Last updated: 8/31/2017
Publication Code: n/a

Response to Intervention: What You Need to Know

This handout is available in Braille and/or on audio tape upon request. Follow this link to get a PDF version.

  1. What is Response to Intervention?
    Response to Intervention (or RtI) is a data-driven, multi-tiered system of support that is designed to help struggling learners in general education settings.

Tier 1: 80 percent of students
Tier 2: 15 percent of students
Tier 3: 5 percent of students

As the intensity of services increases, the number of students decreases.

(Visual: A pyramid with bottom labeled Tier 1 stating 80 percent of students in RtI are in this level. Middle labeled Tier 2 stating 15 percent of students in Rti are in this level. Top part of pyramid labeled Tier 3 indicating 5 percent of students in RtI are in this level. Sloping arrow to the left of the pyramid pointing up along the pyramid with words “intensity increases” on the top part of line “students decrease” on the bottom of the line.)

  1. What do services look like in each RtI tier?

RTI processes and tiers look differently at each school campus. Local leaders can adapt the tiers to fit their unique student body’s needs. For example, some districts may even use more than three tiers of RtI services.

Below are examples of RtI strategies that may occur in each tier.

Tier 1:

  • Tier 1 strategies are used for all students across a campus.
  • Screenings help to identify students who are “at risk” of falling behind their peers academically or behaviorally.
  • Small groups of differentiated instruction may be implemented to target students’ unique strengths and weaknesses.

Tier 2:

  • Students in need of greater support will be bumped up to Tier 2.
  • Students may receive extra lessons in small groups two or three times a week to supplement core instruction.
  • Teachers will monitor student progress with valid assessments at least twice a month.

Tier 3:

  • Students in need of even greater support will be bumped up to Tier 3 for individualized intervention.
  • Students may break away from the core classroom each day for targeted lessons.
  • Teachers will monitor student progress with valid assessments once a week.

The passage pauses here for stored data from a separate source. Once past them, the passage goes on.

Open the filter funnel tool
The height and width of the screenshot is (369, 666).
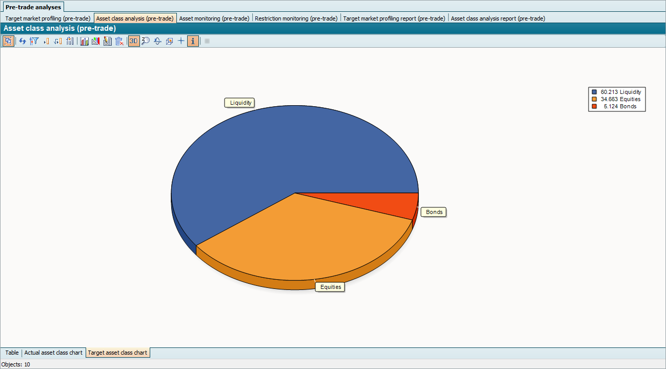(34, 41)
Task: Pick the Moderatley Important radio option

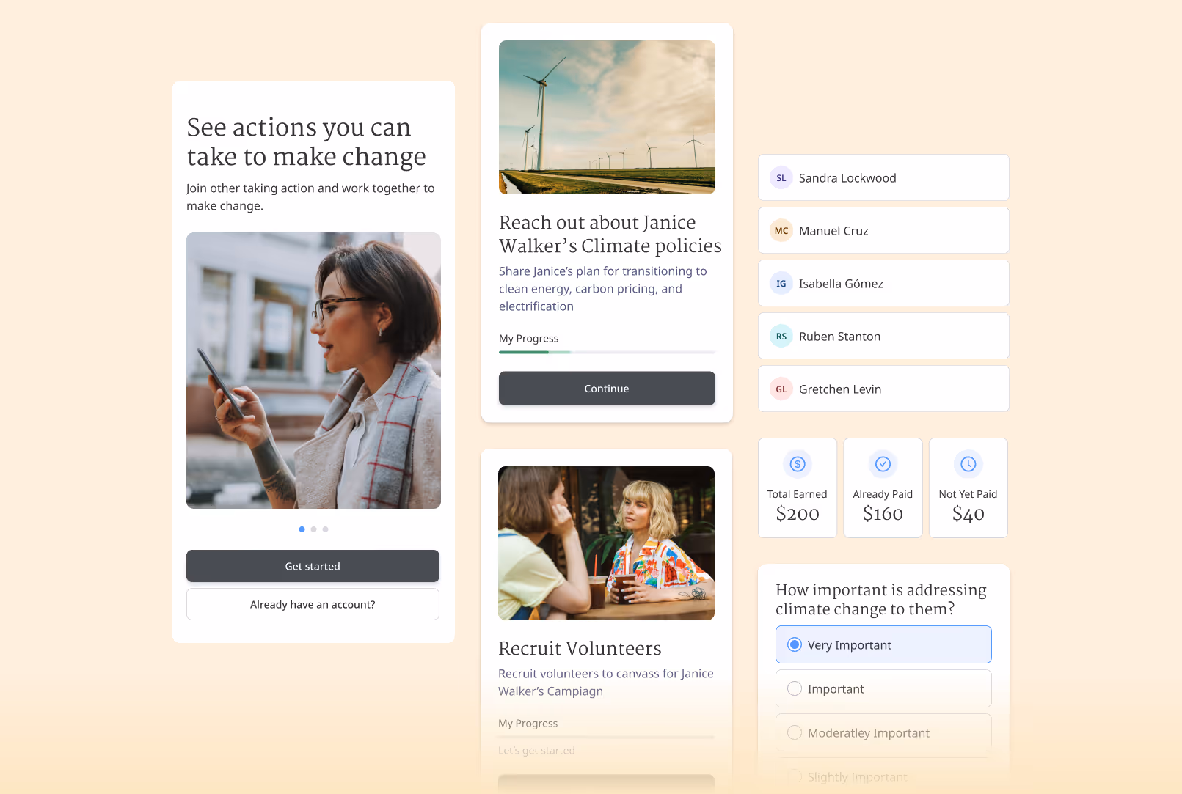Action: coord(883,732)
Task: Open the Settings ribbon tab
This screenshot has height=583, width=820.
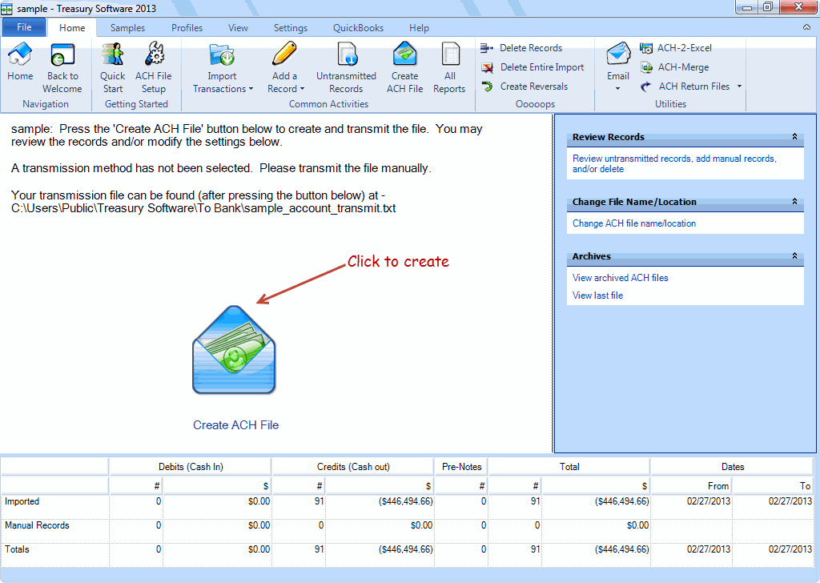Action: point(290,28)
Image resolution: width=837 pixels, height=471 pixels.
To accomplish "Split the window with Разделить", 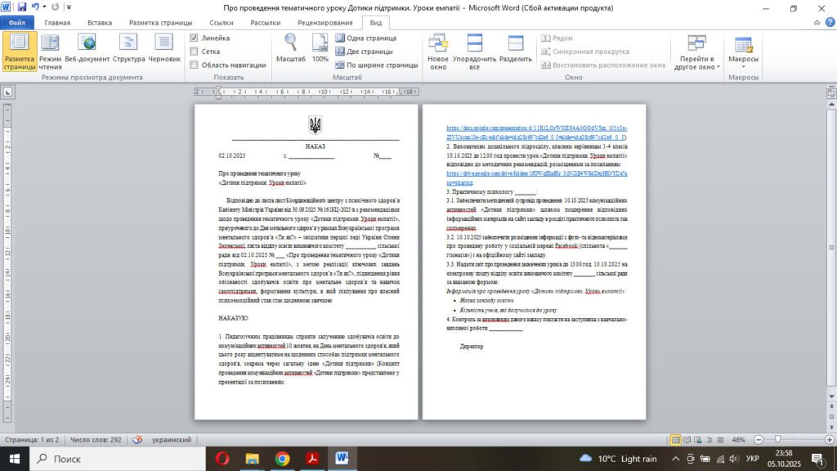I will tap(515, 52).
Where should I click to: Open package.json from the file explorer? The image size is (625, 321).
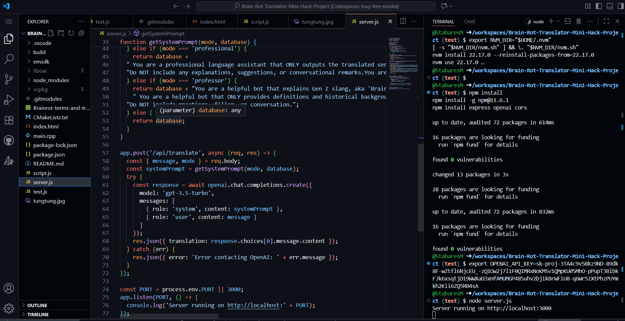pos(49,154)

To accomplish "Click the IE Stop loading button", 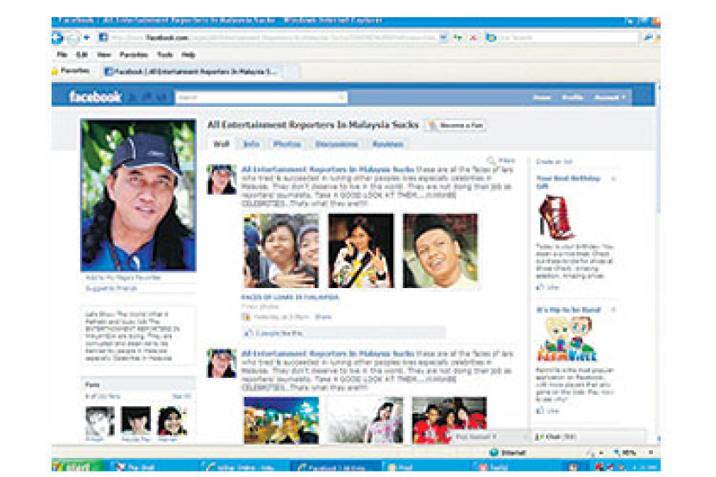I will (471, 38).
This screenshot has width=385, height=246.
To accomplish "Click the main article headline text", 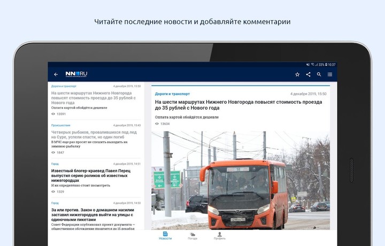I will click(x=238, y=104).
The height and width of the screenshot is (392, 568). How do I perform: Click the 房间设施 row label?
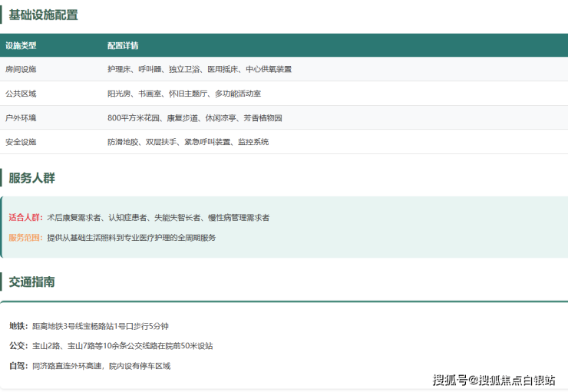pos(21,70)
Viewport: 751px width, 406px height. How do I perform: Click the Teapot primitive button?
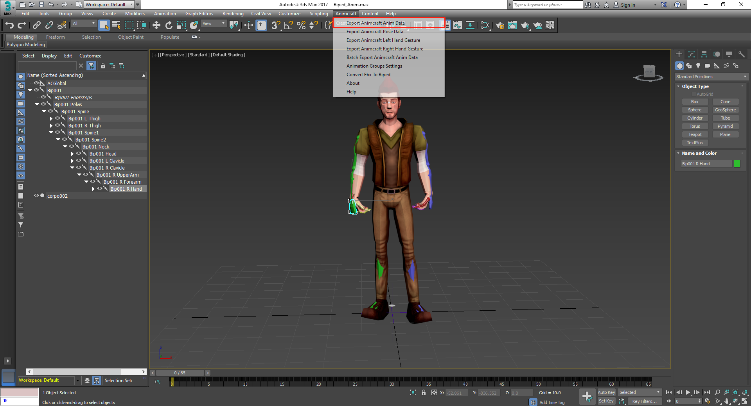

(Source: Understood, “At a Glance: Three Tiers of RtI Support,” https://www.understood.org/en/school-learning/special-services/rti/at-a-glance-3-tiers-of-rti-support)

RTI is a process. That means students can move fluidly from one tier to the next based on their progress and needs.

  1. What information must schools provide about RtI?

When school officials move a child from Tier 1 to a higher service level, they must notify parents with the following information:

  • Descriptions of the RtI services that will be used. (Visual: icon with paper tablet)
  • Data collected at Tier 1. (Visual: icon of bar graph)
  • Estimated durations of RtI service delivery. (Visual: icon of clock)
  • Time frames for progress reports. (Visual: icon of chart on easel)
  • Information about special education evaluations. (Visual: icon of magnifying glass)

These requirements are a result of a Senate Bill 1153 by Senator Jose Menendez passed in 2017. See the full text of the bill at: http://www.legis.state.tx.us/tlodocs/85R/billtext/html/SB01153F.htm

  1. When can you make a special education referral?

You can request a special education evaluation at any time during the RTI process.

In some school districts, administrators have required students to pass through each tier of RTI before teachers or other stakeholders could make a special education referral.

This practice directly violates guidance from the Department of Education and should no longer occur in public schools. RtI strategies cannot be used to delay or deny special education evaluations.

If you suspect a disability, you can request an evaluation at any time.

(Visual: Drawing of a woman with glasses and a word bubble that says, “Suspect. Refer. Evaluate.”)

(Source: M. Musgrove to State Directors of Special Education, OSEP Memorandum No. 11-07, https://www2.ed.gov/policy/speced/guid/idea/memosdcltrs/osep11-07rtimemo.pdf)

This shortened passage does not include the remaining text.